Выбрать главу

Я обошел раненых и начал делать перевязки. В большинстве случаев раны были очень серьезны. Приходилось пользоваться грязными, порванными бинтами, покрытыми кровью и гноем, словно раненых только что привезли с поля битвы, хотя они уже больше недели лежали в госпитале. Я попросил инструмент и материал для перевязки. Сестры принесли в банке со спиртом пару заржавленных ножниц и пинцетов, нестерилизованную марлю и вату в открытом пакете.

— Это все? — спросил я.

— Да, все. Инструментов в госпитале мало, они в операционной. Ваты и марли тоже почти нет, их надо экономить.

Между тем надо было действовать и действовать немедленно. У большинства раненых повязки пропитались гноем, сползли с ран и вокруг открытых ран носились тучи мух, которых раненые все время отгоняли. Тут лежали больные с ампутированными руками или ногами, с гноящимися и вонючими культями, с газовой гангреной — словом, передо мной предстало зрелище, какого я никогда не видел в Европе со времен войны 1914–1918 гг. Тут же лежали и штатские, раненные бомбами и пулями. У одного из них был столбняк, и его снесли в «изолятор» — темный чулан в конце барака, где он корчился и скрежетал стиснутыми в судорогах зубами. Раненный осколками бомбы в деревне, он только через три дня был подобран солдатами. В госпитале ему даже не впрыснули противостолбнячной сыворотки. Через два дня он умер.

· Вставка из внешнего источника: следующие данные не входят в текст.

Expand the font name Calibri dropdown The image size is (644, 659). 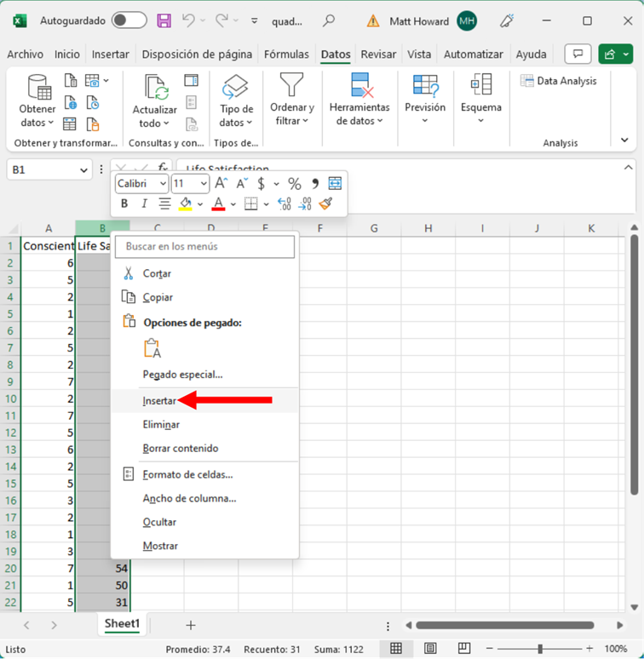[x=163, y=184]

Сделав кое-как несколько перевязок, я спросил, где умывальник. Мне принесли тазик с водой. Мыла не полагалось. Не было и обычного в больницах умывальника с педалью и краном. Раненым с переломом руки давали шину для ноги. Куда же делся весь материал? Ведь во Франции и боев-то почти не было, и госпитали за восемь месяцев войны могли приготовиться к приему раненых. Ответ на эти вопросы может дать только «пятая колонна».

Пока я возился с перевязками, в зал вошла какая-то дама, в городском платье, без халата, и, не спросив у меня разрешения, уселась за стол посреди барака. Развязав какой-то мешочек, она громко сказала:

— Друзья мои, я принесла вам подарки — сладости от дамского комитета союза торговцев города Сент-Аман.

Она вытащила из мешочка горстку конфет и сладких булочек и стала их раздавать солдатам.

Мне вдруг все стало так противно, что я вышел из барака и пошел к старшей сестре больницы, монашенке.

— Не найдется ли у вас умывальника для нашего барака, сестра?

— Ох, нет, доктор, — сладко запела она, — у нас всего один умывальник в операционной.

— Но, может быть, у вас есть другой в запасе или на чердаке?

— Не знаю, доктор, не знаю. Поищите сами, сестра-экономка даст вам ключ и будет вас сопровождать, — любезно ответила монашенка, ничуть не смутившись, ей это казалось в порядке вещей. А ведь госпиталь был раньше городской больницей и существовал много лет.

Я обошел чердак и склады материала. На чердаке обнаружил несколько старых шин и такой же старый умывальник на колесиках со стеклянным бочонком для воды. Но у него не оказалось ни пробки, ни крана. Тем не менее я велел санитарам отнести его в барак, а сам пошел в город на розыски пробки и крана. Санитары поспорили, кому нести умывальник, каждый твердил, что не его дежурство. Наконец они договорились и побрели вниз.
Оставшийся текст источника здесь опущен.